* Extracted text:
--- START ---

My assumption is that the stats are off....
 

IceStormNG

macrumors 6502a
Sep 23, 2020
517
676
I doubt the stats are off. That's what is reported by the smart of the disk. I also have the 16". And my one also had like a TB or so of usage right after setting it up.

It could be that they wrote the full disk once for testing purpose. Which is a round 3.84TiB for a 4TB disk.
 

KDPlazed

macrumors newbie
Mar 17, 2021
26
11
OK guess - but (based on size and timing) that could probably be the macOS 11.4 update being streamed and unpackaged or based on the appearance of com.apple.mobilesoftwareupdate ditto for an IOS or iPadOS update?
Yeah it was. Apparently my Mac decided to download the 11.4 update while I was working.
 

drdudj

macrumors regular
Mar 7, 2021
149
131
Oregon
If I look at my new MacBook 16 I received today I get
SMART/Health Information (NVMe Log 0x02)
Critical Warning: 0x00
Temperature: 35 Celsius
Available Spare: 100%
Available Spare Threshold: 99%
Percentage Used: 0%
Data Units Read: 4,129,182 [2.11 TB]
Data Units Written: 7,706,177 [3.94 TB]
Host Read Commands: 32,807,784
Host Write Commands: 28,353,991
Controller Busy Time: 0
Power Cycles: 231
Power On Hours: 13
Unsafe Shutdowns: 35
Media and Data Integrity Errors: 0
Error Information Log Entries: 0


The SSD according to smartctl has been up for 13 hrs now and has a total write of nearly 4 TB, that makes - in the 12 hr lifetime - 300+ GBps per hour.

Impossible to achieve, roughly a write rate of 44 Gbps? Or am I wrong?
maybe i'm missing something? but if this is "fresh out of the box" isn't the power cycle count at 231 a concern? and what about the 35 unsafe shutdowns?
 

thingstoponder

macrumors 6502a
Oct 23, 2014
916
1,100
sorry, I should have more clearer.

Performance will be the same, the M1 did not get slower but now swapping occurs less.

You see before 11.4 kernel_task was writing so much to the disk for no reason. Apple fixed that and also fixed the usage of excessive swap.

RAM usage on 11.4 will we like the intel models(i.e disk writes will be lower and swap will be normal and not crazy high). Don't worry the M1 performance is not impacted. The system will still feel snappy and quick.

As for memory pressure, well for normal tasks(web browsing, zoom, emails) 8GB is fine but heavy tasks like video editing or having a lot of apps open its best to opt for 16GB.

TLDR: 11.4 has better disk and RAM management. M1 performance is the same.
Thank you!

I remember when the M1 Macs first came out a lot of reviewers talked about how 8GB seems to be much more than on Intel Macs. Do you think it was just because this bug wasn’t reporting memory pressure correctly?
 

TheSynchronizer

macrumors 6502
Dec 2, 2014
443
729
Thank you!

I remember when the M1 Macs first came out a lot of reviewers talked about how 8GB seems to be much more than on Intel Macs. Do you think it was just because this bug wasn’t reporting memory pressure correctly?
My 8GB M1 is still working just as magically as it’s always been but as of 11.4 I’m definitely experiencing the lowest writes so far, although I haven’t had an issue with SSD writes for quite some time now so it’s not a big difference. Memory pressure is definitely higher now but it hasn’t affected performance at all as far as I can tell, and for my purposes it still functions just as well if not better than my old 16GB intel macbook did (which my 8GB intel macbook before that one didn’t)

--- END ---

* Work instruction: Copy everything from "RAM usage on" down to "opt for 16GB." in the forum thread, and substitute "responsive" for "snappy". These records come from a separate source.

Records from a dataset

--- START ---

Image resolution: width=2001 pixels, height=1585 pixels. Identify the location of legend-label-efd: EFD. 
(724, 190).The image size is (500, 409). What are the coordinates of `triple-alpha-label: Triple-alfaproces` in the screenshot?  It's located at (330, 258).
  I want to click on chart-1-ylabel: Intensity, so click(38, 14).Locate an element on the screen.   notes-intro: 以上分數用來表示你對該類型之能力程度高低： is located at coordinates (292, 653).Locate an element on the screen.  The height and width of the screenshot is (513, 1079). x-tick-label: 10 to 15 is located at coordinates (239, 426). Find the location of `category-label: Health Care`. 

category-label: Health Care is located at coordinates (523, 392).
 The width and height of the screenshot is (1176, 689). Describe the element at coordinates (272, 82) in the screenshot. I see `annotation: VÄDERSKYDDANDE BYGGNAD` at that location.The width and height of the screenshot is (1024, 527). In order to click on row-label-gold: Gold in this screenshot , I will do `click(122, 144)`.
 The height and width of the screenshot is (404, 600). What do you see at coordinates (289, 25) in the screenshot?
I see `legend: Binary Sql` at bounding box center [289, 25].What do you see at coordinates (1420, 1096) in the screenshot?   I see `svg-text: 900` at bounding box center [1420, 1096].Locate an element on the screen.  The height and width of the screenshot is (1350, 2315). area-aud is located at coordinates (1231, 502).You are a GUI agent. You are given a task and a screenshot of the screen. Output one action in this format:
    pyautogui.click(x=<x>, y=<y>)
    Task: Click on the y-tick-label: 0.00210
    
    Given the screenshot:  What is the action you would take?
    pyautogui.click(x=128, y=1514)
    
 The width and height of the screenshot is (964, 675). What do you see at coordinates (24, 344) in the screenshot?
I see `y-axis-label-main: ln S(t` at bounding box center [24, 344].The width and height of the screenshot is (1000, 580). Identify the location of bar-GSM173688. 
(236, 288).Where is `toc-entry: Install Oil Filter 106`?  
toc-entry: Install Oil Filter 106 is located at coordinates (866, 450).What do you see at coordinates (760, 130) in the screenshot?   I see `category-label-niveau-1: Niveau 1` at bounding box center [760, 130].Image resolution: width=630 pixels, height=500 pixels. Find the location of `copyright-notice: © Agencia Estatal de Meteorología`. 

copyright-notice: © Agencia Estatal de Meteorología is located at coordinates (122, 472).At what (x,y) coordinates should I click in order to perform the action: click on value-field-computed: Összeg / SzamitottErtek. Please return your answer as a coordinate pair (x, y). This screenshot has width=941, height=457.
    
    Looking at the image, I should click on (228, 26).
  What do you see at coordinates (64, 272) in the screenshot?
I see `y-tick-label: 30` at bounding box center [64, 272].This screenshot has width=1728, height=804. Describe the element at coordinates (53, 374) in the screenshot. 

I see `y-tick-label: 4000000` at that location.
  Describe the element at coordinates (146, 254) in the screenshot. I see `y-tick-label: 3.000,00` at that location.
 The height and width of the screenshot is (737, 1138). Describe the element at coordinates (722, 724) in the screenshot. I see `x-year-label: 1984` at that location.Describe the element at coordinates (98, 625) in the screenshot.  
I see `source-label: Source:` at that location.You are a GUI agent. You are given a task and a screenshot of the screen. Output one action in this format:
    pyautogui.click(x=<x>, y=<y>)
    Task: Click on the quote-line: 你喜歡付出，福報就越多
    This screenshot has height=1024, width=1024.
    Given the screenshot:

--- END ---

* Final answer:
RAM usage on 11.4 will we like the intel models(i.e disk writes will be lower and swap will be normal and not crazy high). Don't worry the M1 performance is not impacted. The system will still feel responsive and quick.

As for memory pressure, well for normal tasks(web browsing, zoom, emails) 8GB is fine but heavy tasks like video editing or having a lot of apps open its best to opt for 16GB.